--- Data to process Enclosed Below ---

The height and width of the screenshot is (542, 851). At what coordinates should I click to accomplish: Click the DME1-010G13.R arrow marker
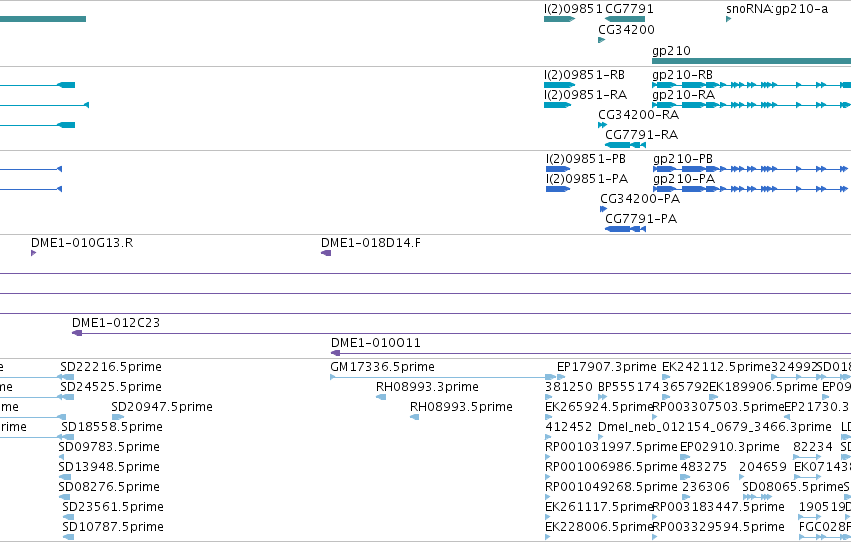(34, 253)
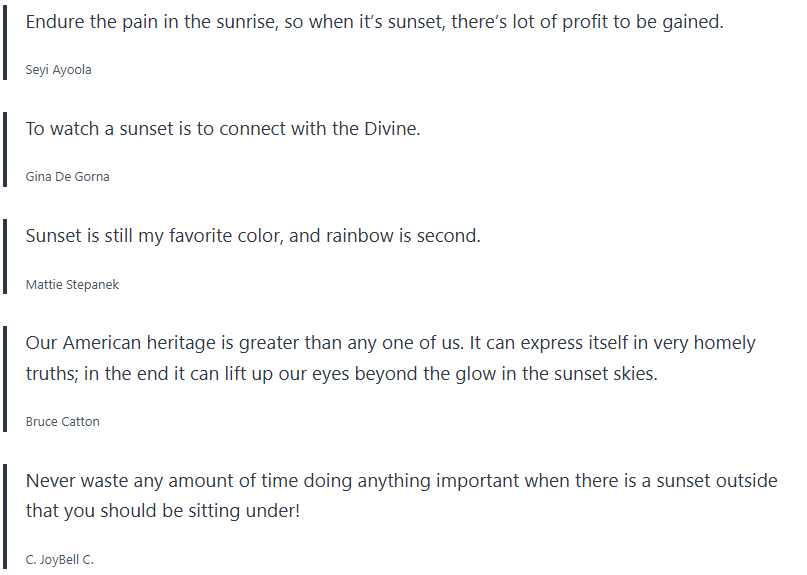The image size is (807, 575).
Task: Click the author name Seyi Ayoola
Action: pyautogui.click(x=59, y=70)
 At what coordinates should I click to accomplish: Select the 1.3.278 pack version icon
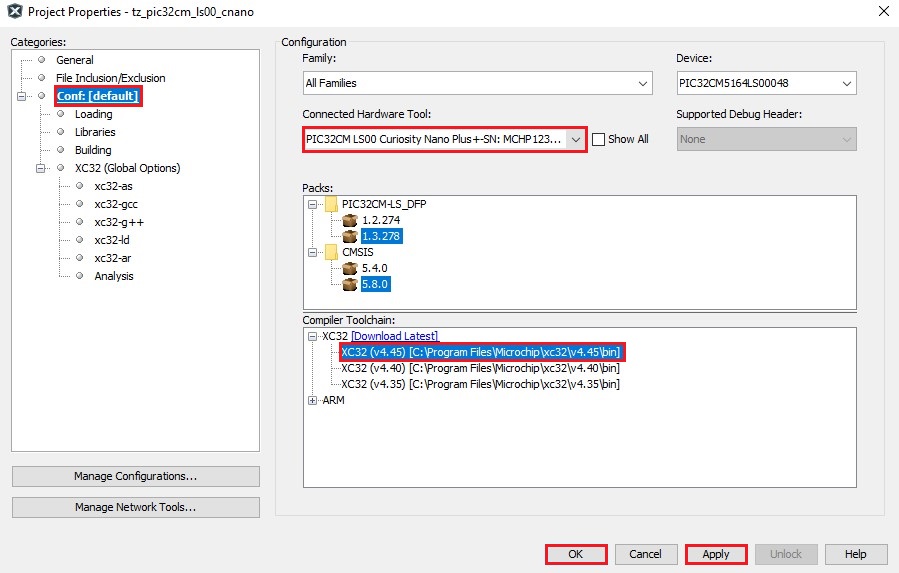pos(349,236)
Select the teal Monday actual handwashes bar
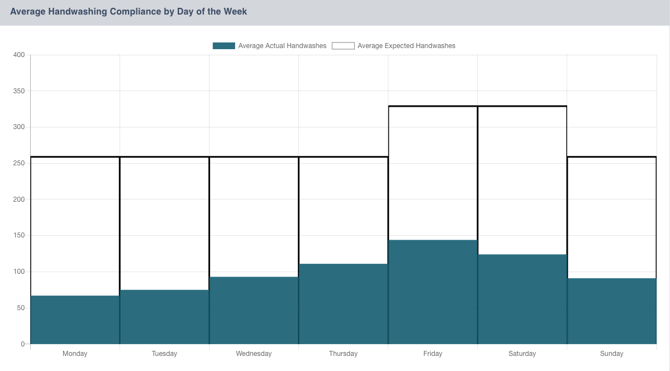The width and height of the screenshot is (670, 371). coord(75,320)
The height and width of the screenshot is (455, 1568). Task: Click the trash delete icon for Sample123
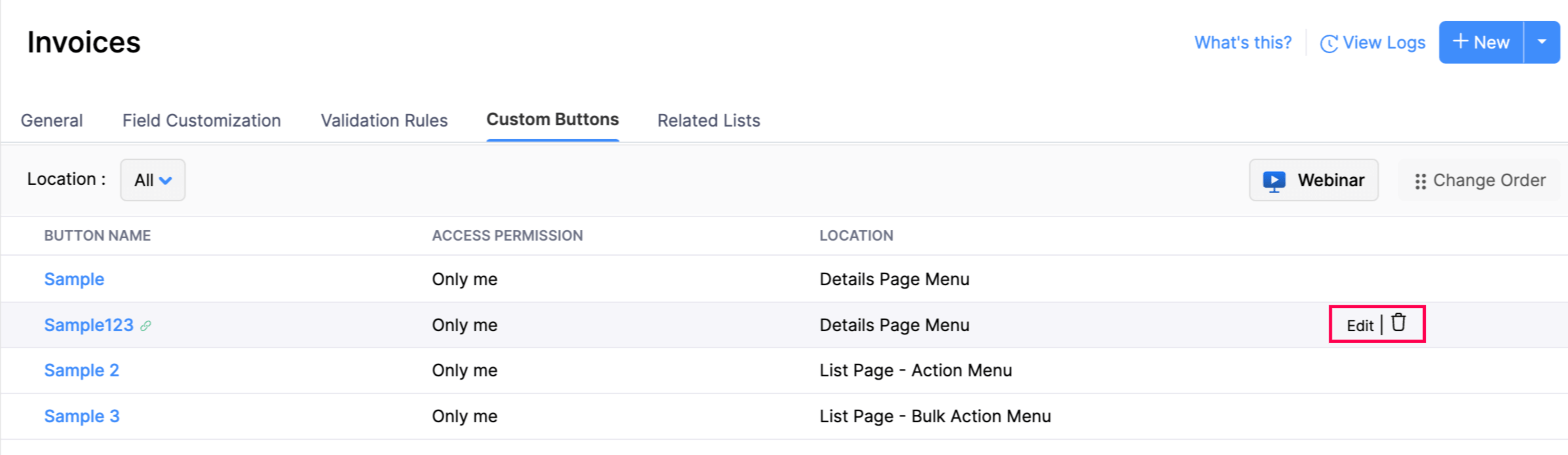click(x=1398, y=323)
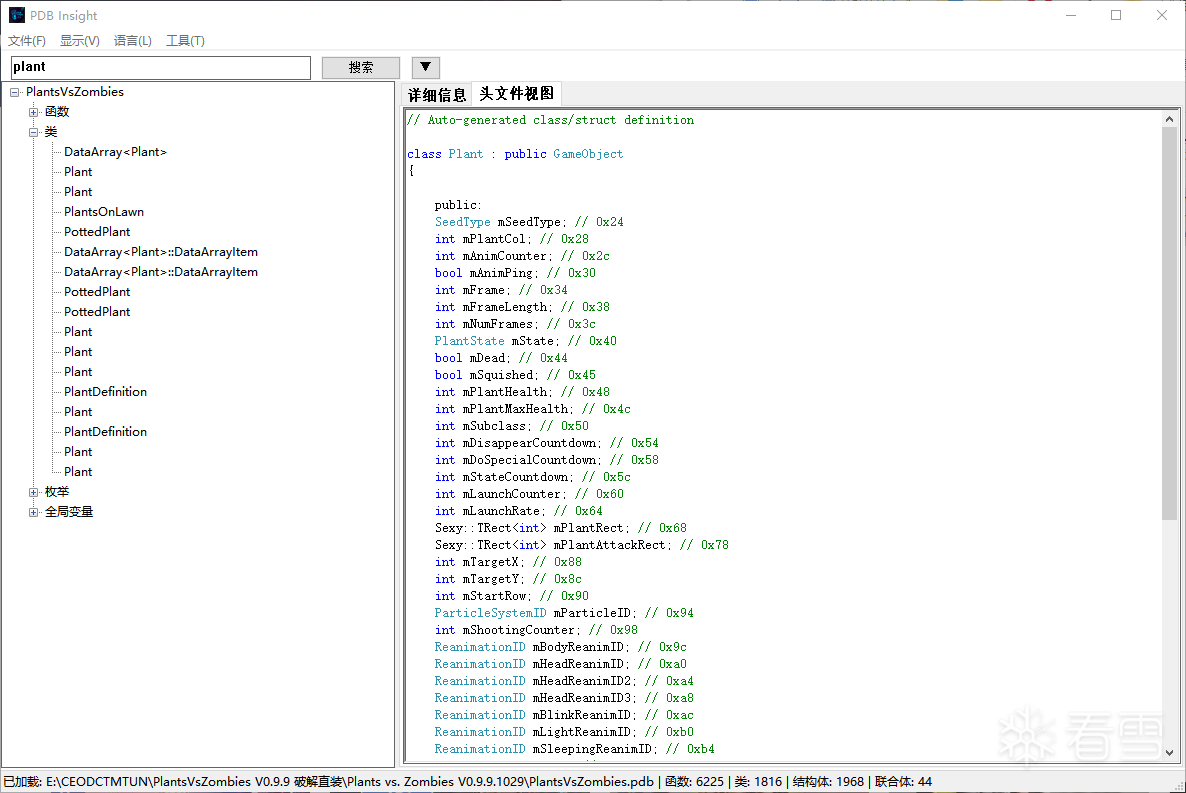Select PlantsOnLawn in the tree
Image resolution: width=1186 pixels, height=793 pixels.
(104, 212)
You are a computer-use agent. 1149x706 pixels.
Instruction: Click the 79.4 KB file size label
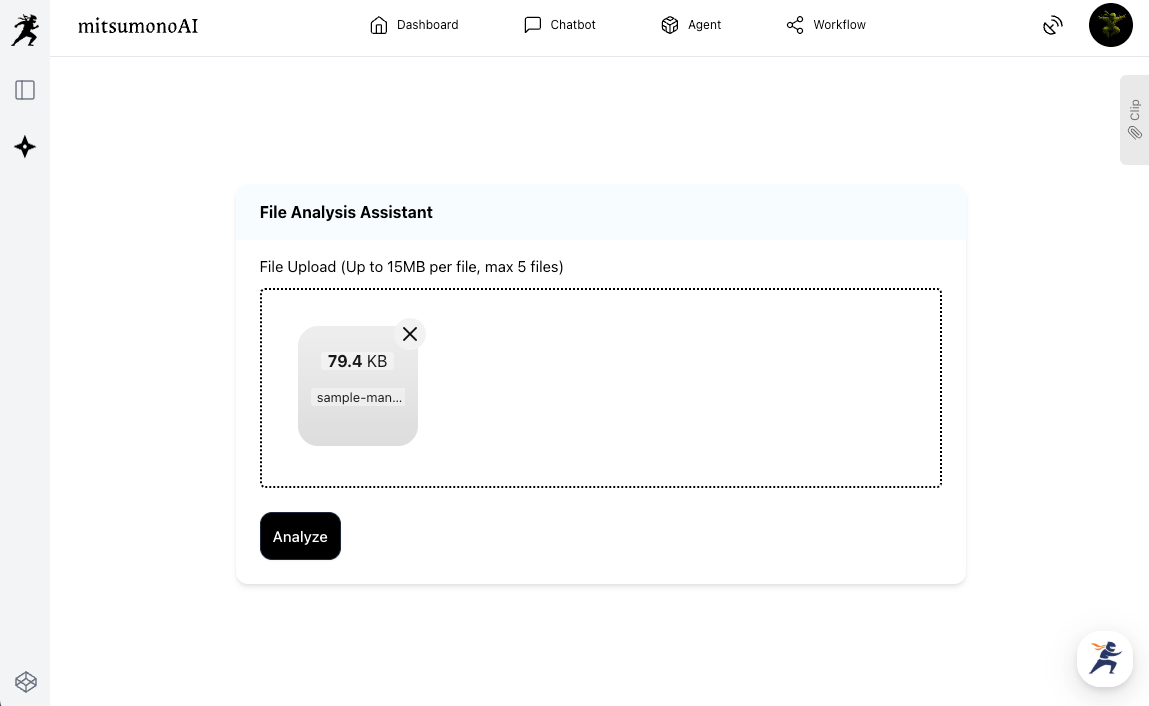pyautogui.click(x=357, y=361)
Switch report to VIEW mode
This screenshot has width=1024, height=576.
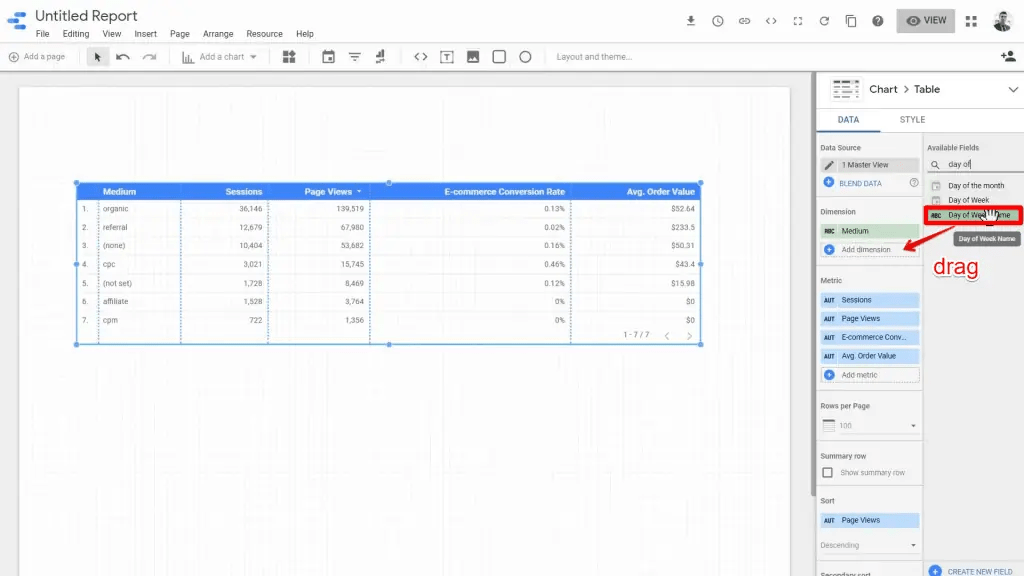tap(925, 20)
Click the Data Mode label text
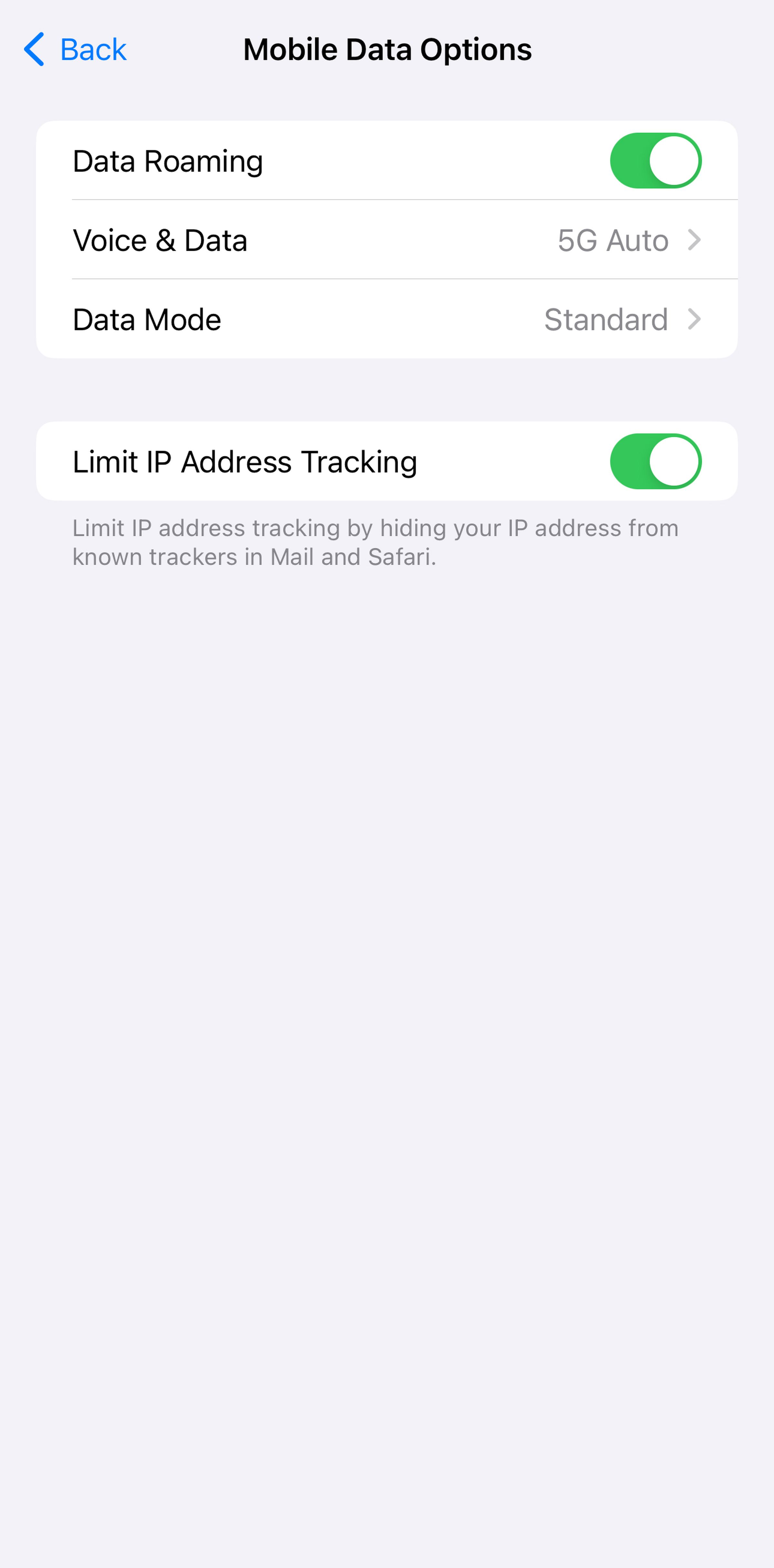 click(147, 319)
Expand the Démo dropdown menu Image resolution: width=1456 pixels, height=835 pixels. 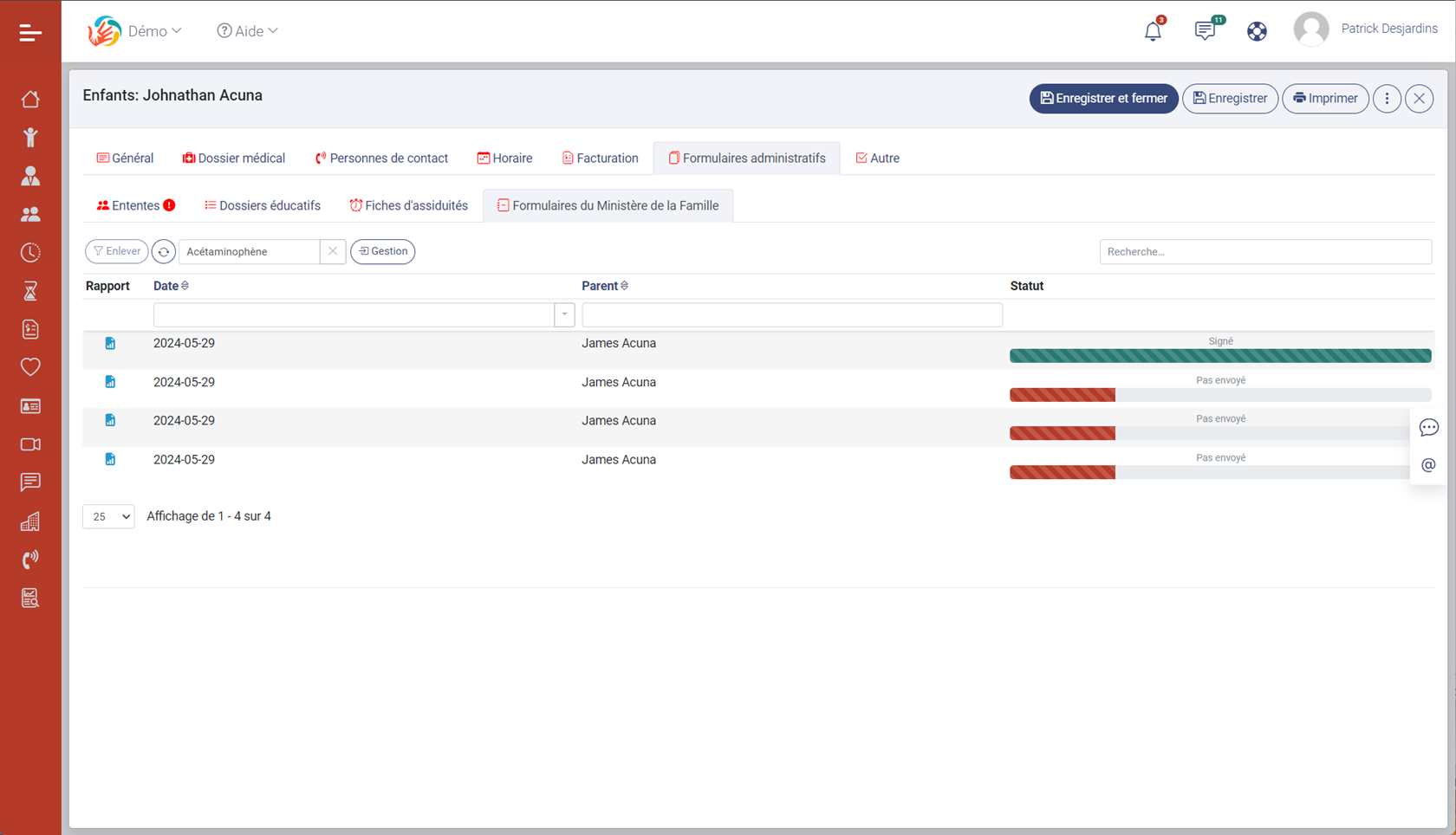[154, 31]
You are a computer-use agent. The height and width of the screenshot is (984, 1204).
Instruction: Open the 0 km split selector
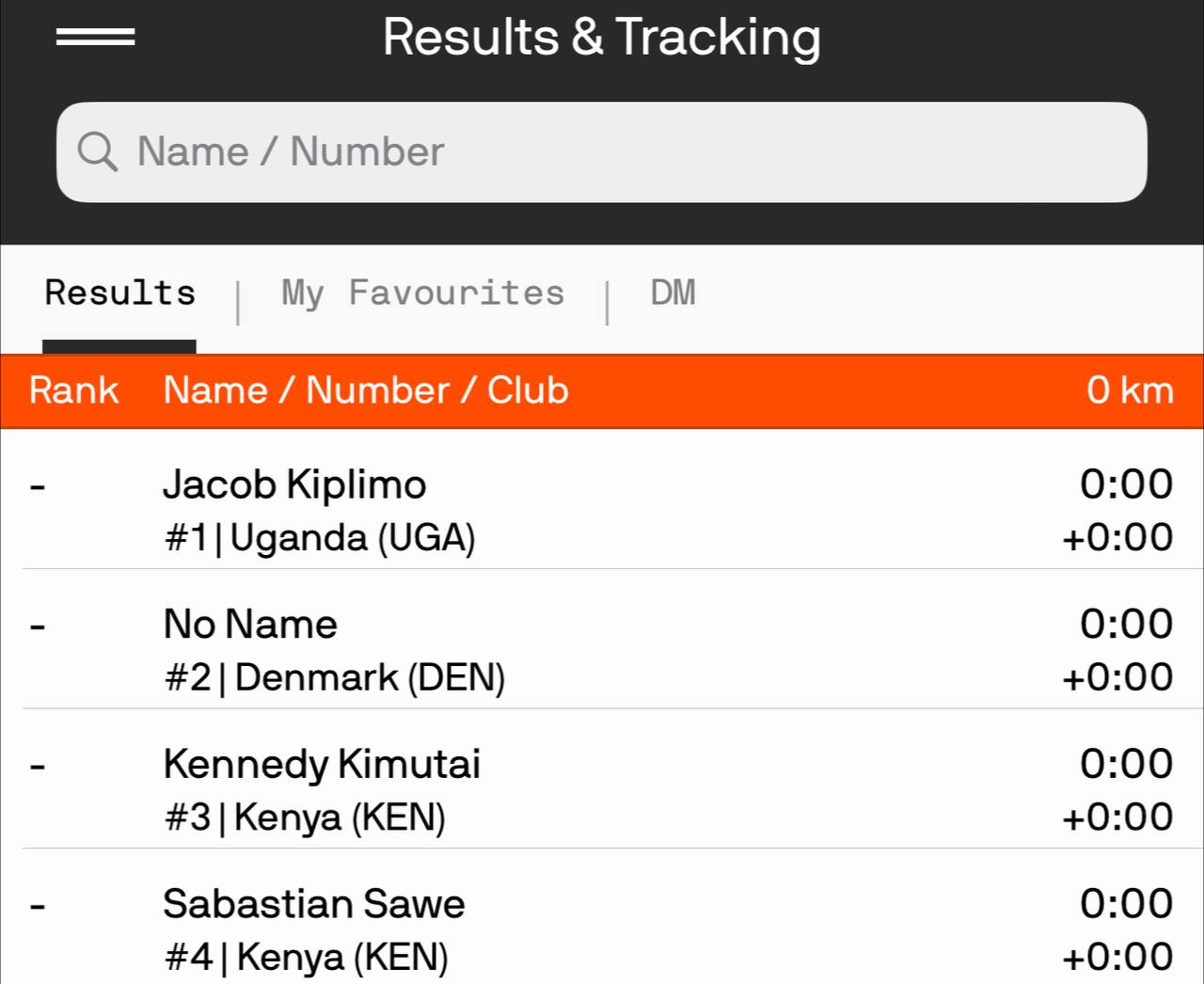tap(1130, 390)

--- End of Enclosed Data to process ---

# [About this exercise]
The required output is every line from the beginning of the material above through the line with "You are a computer-use agent. 1149x706", exact and without pictures.

# [Exercise result]
The height and width of the screenshot is (542, 851). At what coordinates should I click to accomplish: Click the DME1-010G13.R arrow marker
(34, 253)
The image size is (807, 575).
Task: Click the author name Seyi Ayoola
Action: pyautogui.click(x=59, y=70)
 At what coordinates should I click to accomplish: Select the 1.3.278 pack version icon
pos(349,236)
Select the teal Monday actual handwashes bar
The width and height of the screenshot is (670, 371). coord(75,320)
The height and width of the screenshot is (455, 1568). Task: Click the trash delete icon for Sample123
click(x=1398, y=323)
Select PlantsOnLawn in the tree
Image resolution: width=1186 pixels, height=793 pixels.
(104, 212)
You are a computer-use agent. 1149x706 pixels.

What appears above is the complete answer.